Quarenta e seis anos depois dos tanques, das solas militares e dos cravos nos canos das pistolas, fica o mundo em casa.
A guerra faz-se entre paredes, as nossas, ornamentadas a nosso gosto e coloridas com a alma. Mesmo assim, insuportáveis.
Uma casa cheia de humanos que escolhemos por amor, dizem os felizardos. Outras vazias, por escolha ou infortúnio. Outras onde o ódio escorre pelas paredes, se fecha em punhos e nasce em pisaduras. Outras onde, finalmente, se vive o tempo.
O inimigo tem dois soldados, a nossa mente e o nosso irmão e não sairemos vivos se lutarmos com o ego e não com liberdade. Não a nossa, mas a do outro. Sentenciar alguém à morte não nos faz livres.
Agora, que há tempo para olhar o céu, para contar as estrelas e encher o peito de ar puro… Agora que somos todos imigrantes habitacionais saudosos. Agora que somos iguais na falta de liberdade, que nos encontramos na ansiedade, no medo, na sombra e na incerteza… agora que não há abraços, que no olhar há desconfiança e desconforto, que não se vê o bicho nem os carros topo de gama (que assim como os carrinhos de mãos, descansam nas garagens).
Agora, que haja luz.
Agora, sejamos luz!
E compaixão, e simpatia, valentia, força e solidariedade. Que sejamos mais humanos, sabedores e conscientes. Afinal, somos livres. E eu só escrevo porque alguém lutou pela liberdade na ponta da minha língua e caneta.

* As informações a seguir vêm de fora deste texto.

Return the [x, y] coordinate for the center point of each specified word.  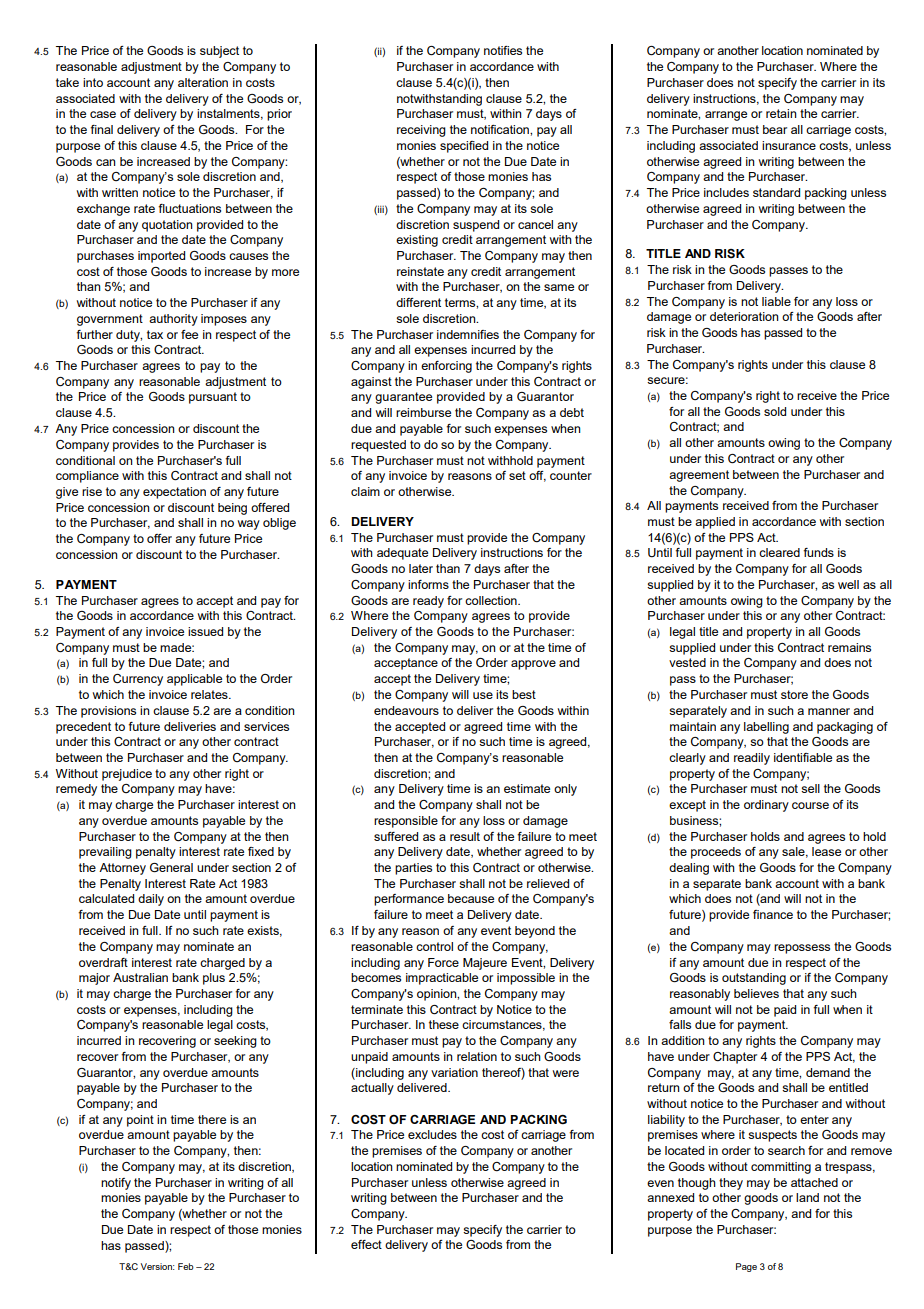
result [465, 836]
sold [775, 411]
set [517, 475]
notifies [503, 50]
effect [366, 1244]
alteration [203, 82]
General [171, 867]
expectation [174, 493]
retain [781, 113]
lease [826, 851]
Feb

Então sejamos, LIVRES! A provar saber o que é ser isso em tempos pandémicos, onde somos heróis ao lavar as mãos. Livres, como nos permitiram ser, como nos continuamos a permitir ser.
Sejamos crianças graúdas em recreio, a brincar aos berlindes com a nossa alma e a ouvir-nos. Todo o tempo do mundo é insuficiente para isso.
E na sombra, o amor.
que haja amor.
hoje, mais do que qualquer outro dia.
muito amor.
pelo o outro, por nós, pelo país e pelo mundo. por todas as cores, etnias, sexos, géneros e idades. amor sem toque, gesticulado à distância, reconhecido na voz e humedecido no rosto. hoje, mais do que qualquer outro dia, que haja amor.

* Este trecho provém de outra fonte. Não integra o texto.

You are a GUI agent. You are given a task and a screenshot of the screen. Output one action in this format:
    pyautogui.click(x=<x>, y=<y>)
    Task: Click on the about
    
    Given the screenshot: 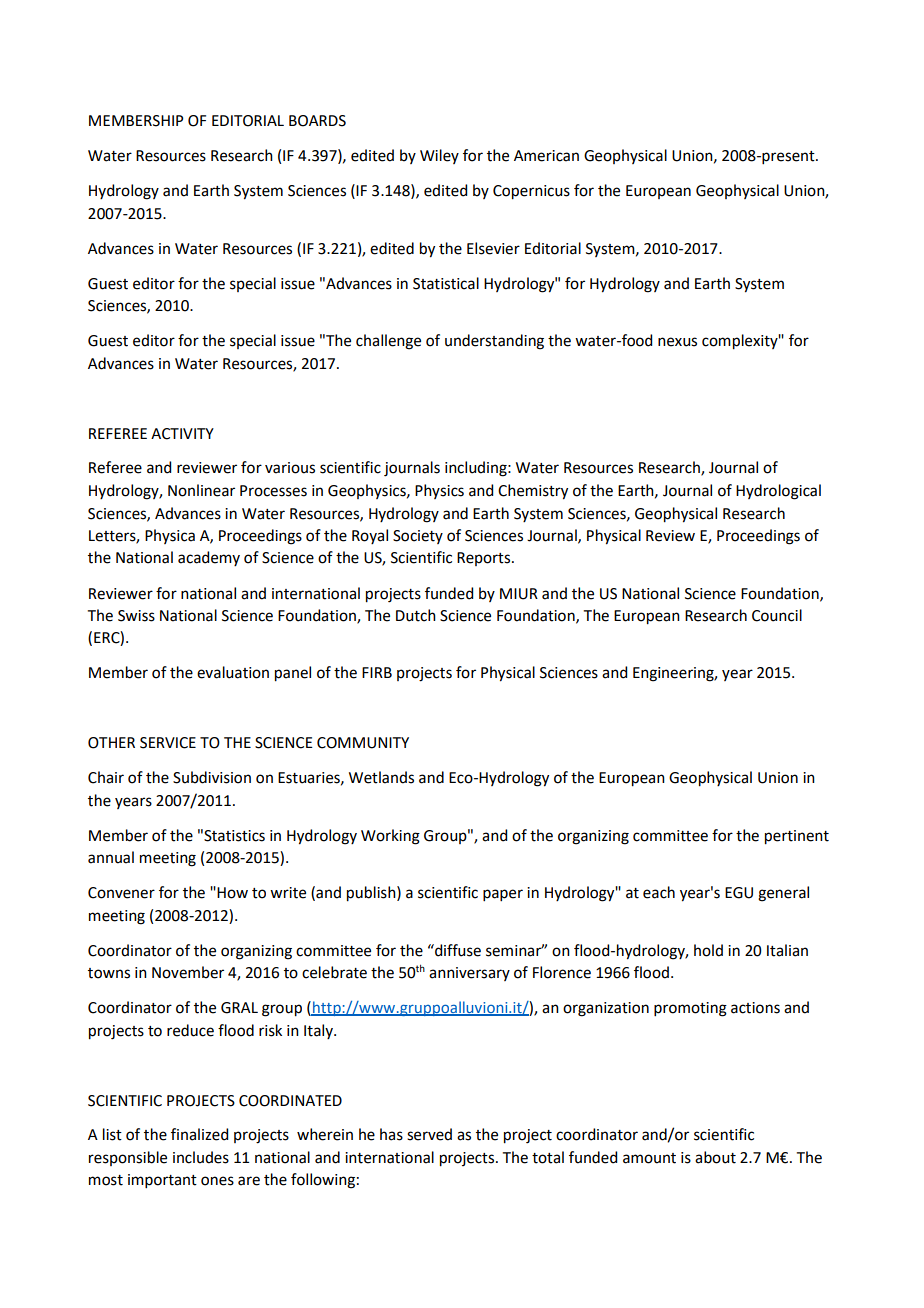 What is the action you would take?
    pyautogui.click(x=715, y=1157)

E quando ficar tudo bem, que não volte o desamor.
Vai ficar tudo bem.
3 Comments
Que texto lindo!!!! Escreves tão bem e fazes com que eu seja tão feliz a ler os teus textos. Só quero dizer…. Obrigada
Ana, obrigada. É bom voltar a casa ♥️
Michelle, ler estas palavras é como ouvir sair da tua própria boca.
Obrigada por este texto , nele tu unes dois momentos da história da nossa vida – um em que conquistamos a liberdade e outro em que devemos aproveitar para repensar como a usar!